What to work on
Look in the listing below for the line that has "Task: Click the 颜色选择 heading text", then return it and each following line up to and including the one with "Task: Open group link for IP 10.10.10.10", exactly and without pictures.
────────────────
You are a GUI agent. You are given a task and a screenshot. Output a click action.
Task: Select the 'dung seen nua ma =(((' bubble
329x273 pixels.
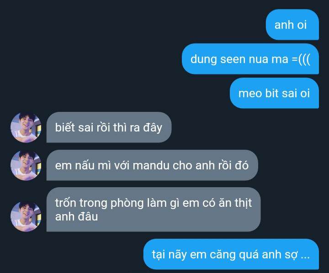[250, 59]
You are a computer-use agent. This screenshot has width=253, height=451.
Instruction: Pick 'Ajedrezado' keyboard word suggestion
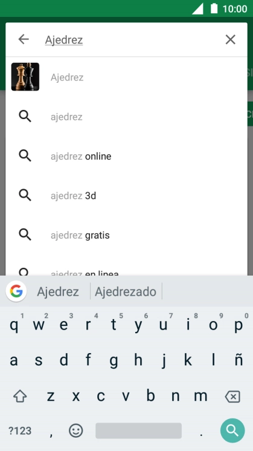pyautogui.click(x=126, y=291)
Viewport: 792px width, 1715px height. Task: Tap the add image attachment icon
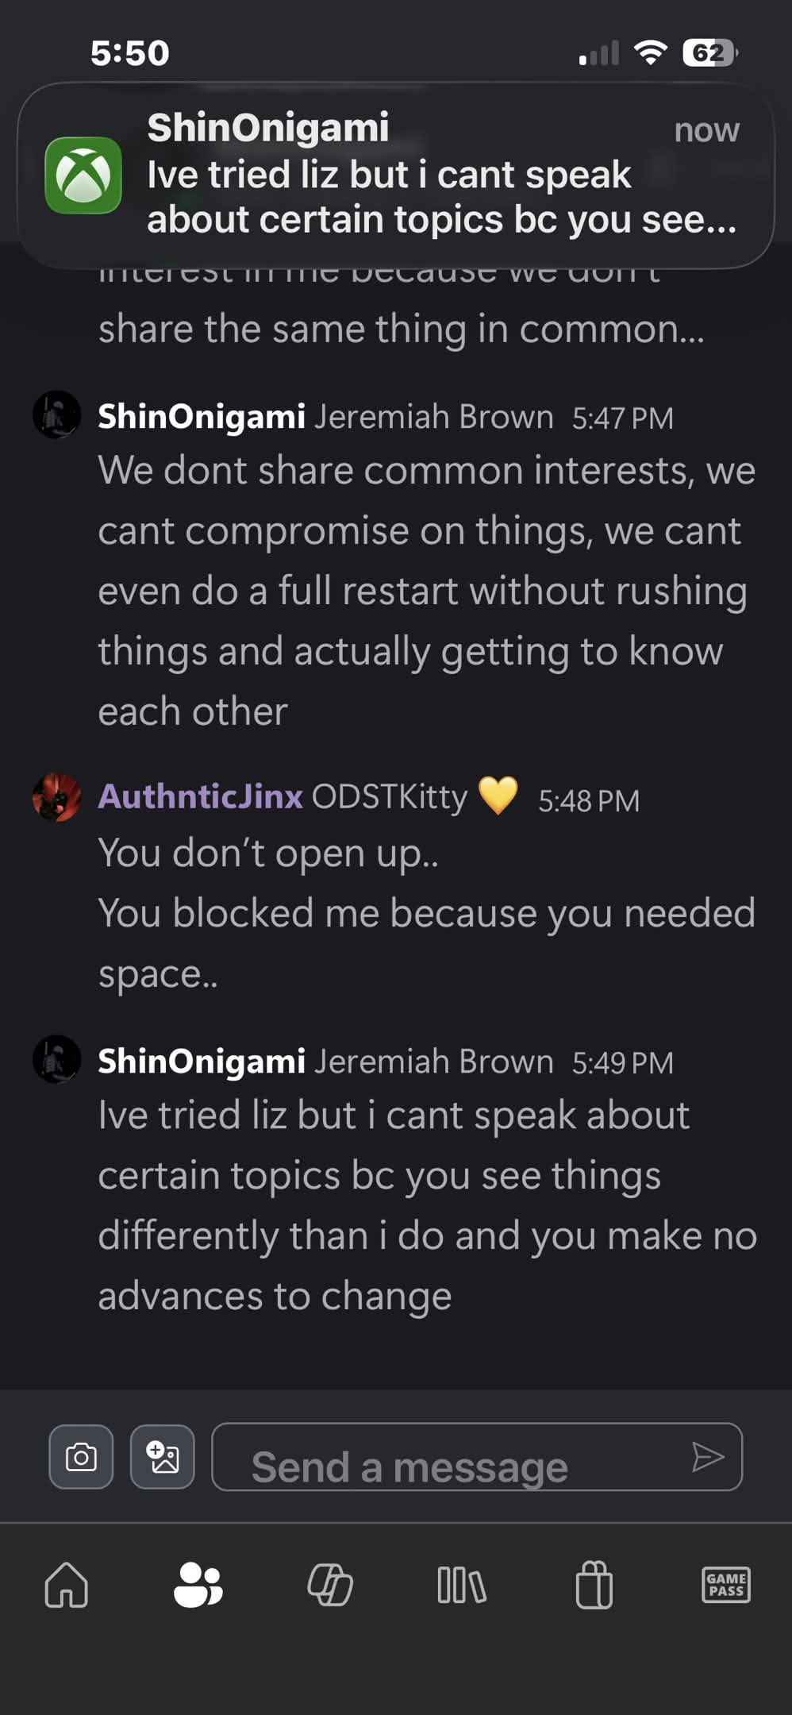tap(163, 1457)
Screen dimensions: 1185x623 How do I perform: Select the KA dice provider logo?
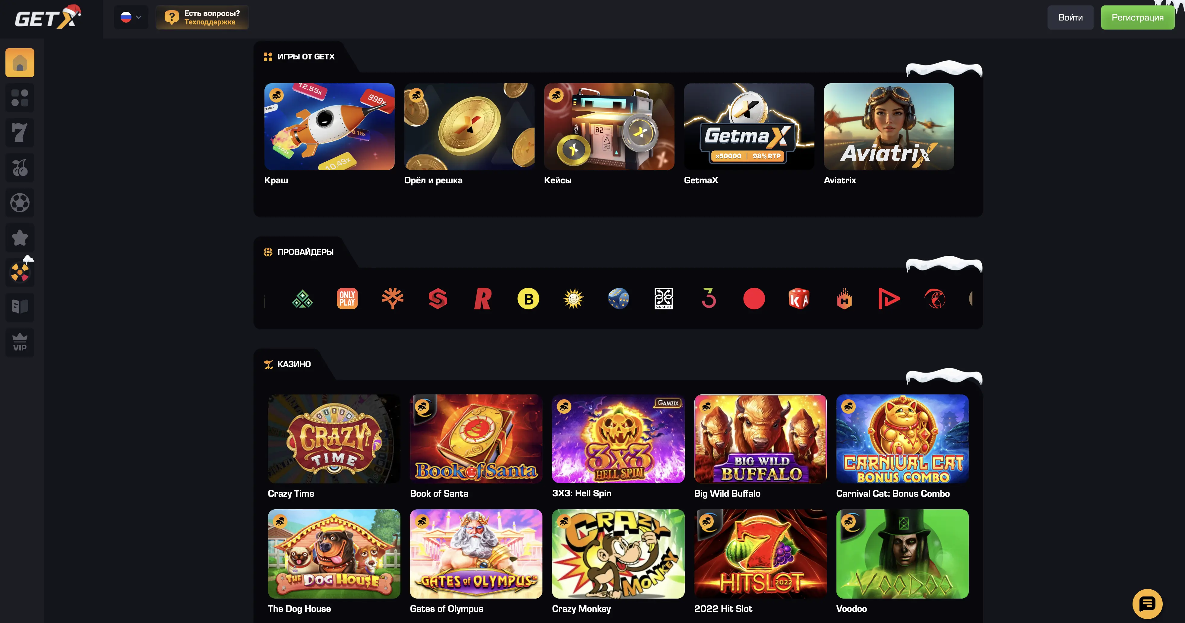pos(799,299)
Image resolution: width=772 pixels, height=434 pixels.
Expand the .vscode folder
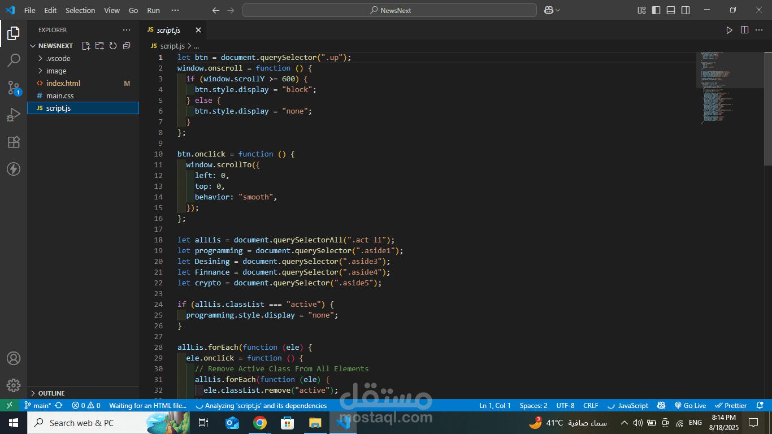coord(58,58)
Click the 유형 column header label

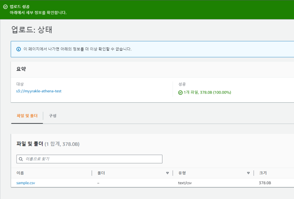pyautogui.click(x=182, y=173)
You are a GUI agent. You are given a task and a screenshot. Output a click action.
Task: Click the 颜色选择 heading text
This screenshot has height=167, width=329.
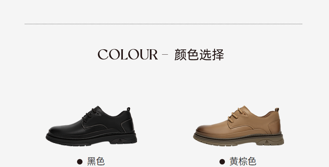(x=199, y=55)
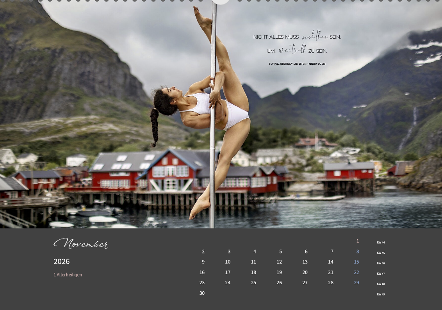Select November 1 in the calendar
The image size is (442, 310).
pyautogui.click(x=357, y=241)
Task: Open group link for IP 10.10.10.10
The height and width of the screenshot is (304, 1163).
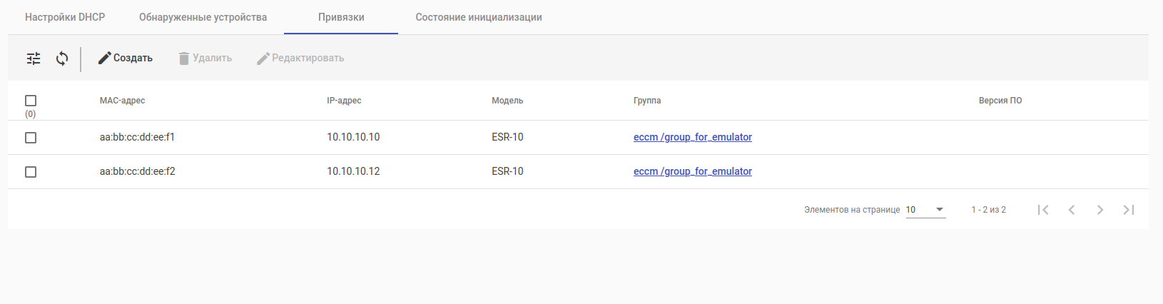Action: [x=692, y=137]
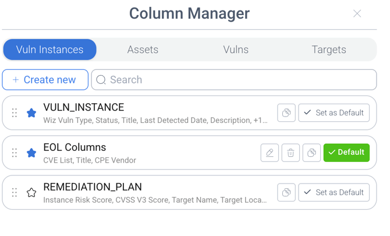Select the Targets tab
Screen dimensions: 390x236
[329, 50]
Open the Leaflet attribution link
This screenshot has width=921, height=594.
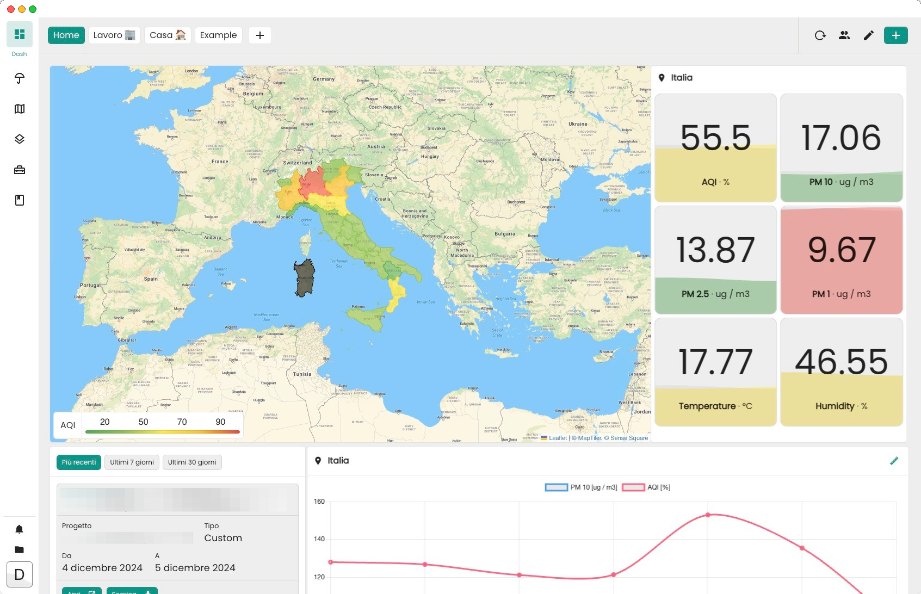[x=558, y=438]
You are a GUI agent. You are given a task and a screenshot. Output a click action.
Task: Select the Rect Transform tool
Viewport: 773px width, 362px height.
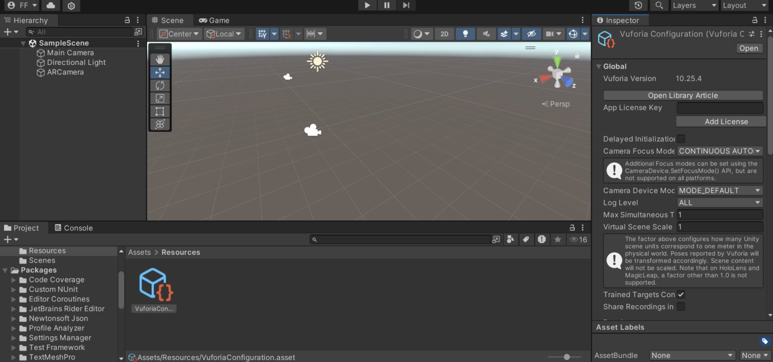coord(160,111)
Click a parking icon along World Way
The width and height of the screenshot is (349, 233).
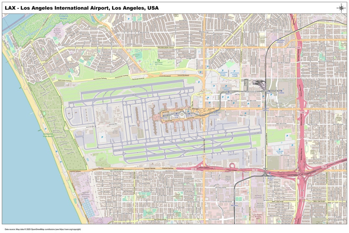tap(188, 111)
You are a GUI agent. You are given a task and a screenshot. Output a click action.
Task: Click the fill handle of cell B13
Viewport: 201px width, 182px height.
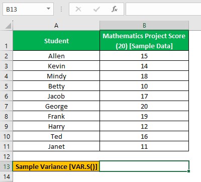pos(189,171)
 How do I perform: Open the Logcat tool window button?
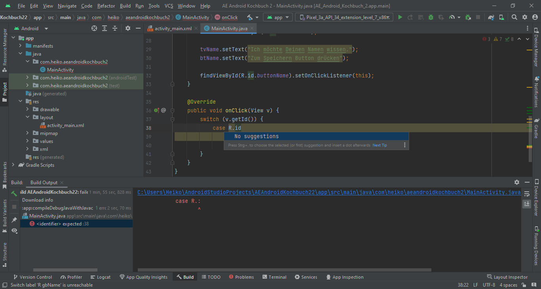(101, 277)
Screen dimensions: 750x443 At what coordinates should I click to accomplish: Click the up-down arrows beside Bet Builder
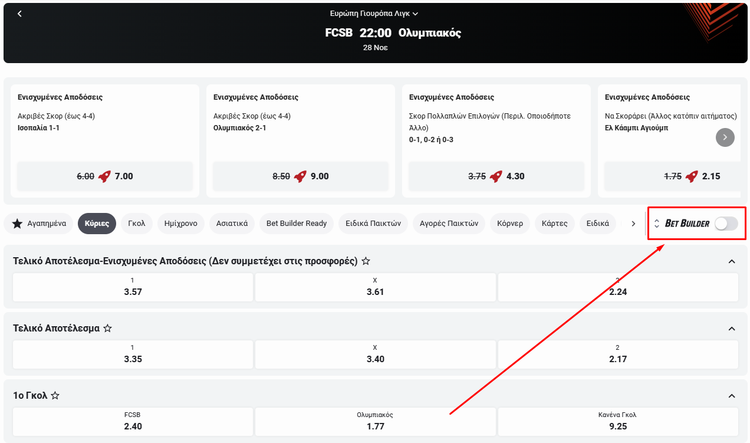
────────────────
Answer area
Task: Click the 颜色选择 heading text
This screenshot has height=167, width=329.
(x=199, y=55)
Select November 1 in the calendar
The image size is (442, 310).
pyautogui.click(x=357, y=241)
Task: Open group link for IP 10.10.10.10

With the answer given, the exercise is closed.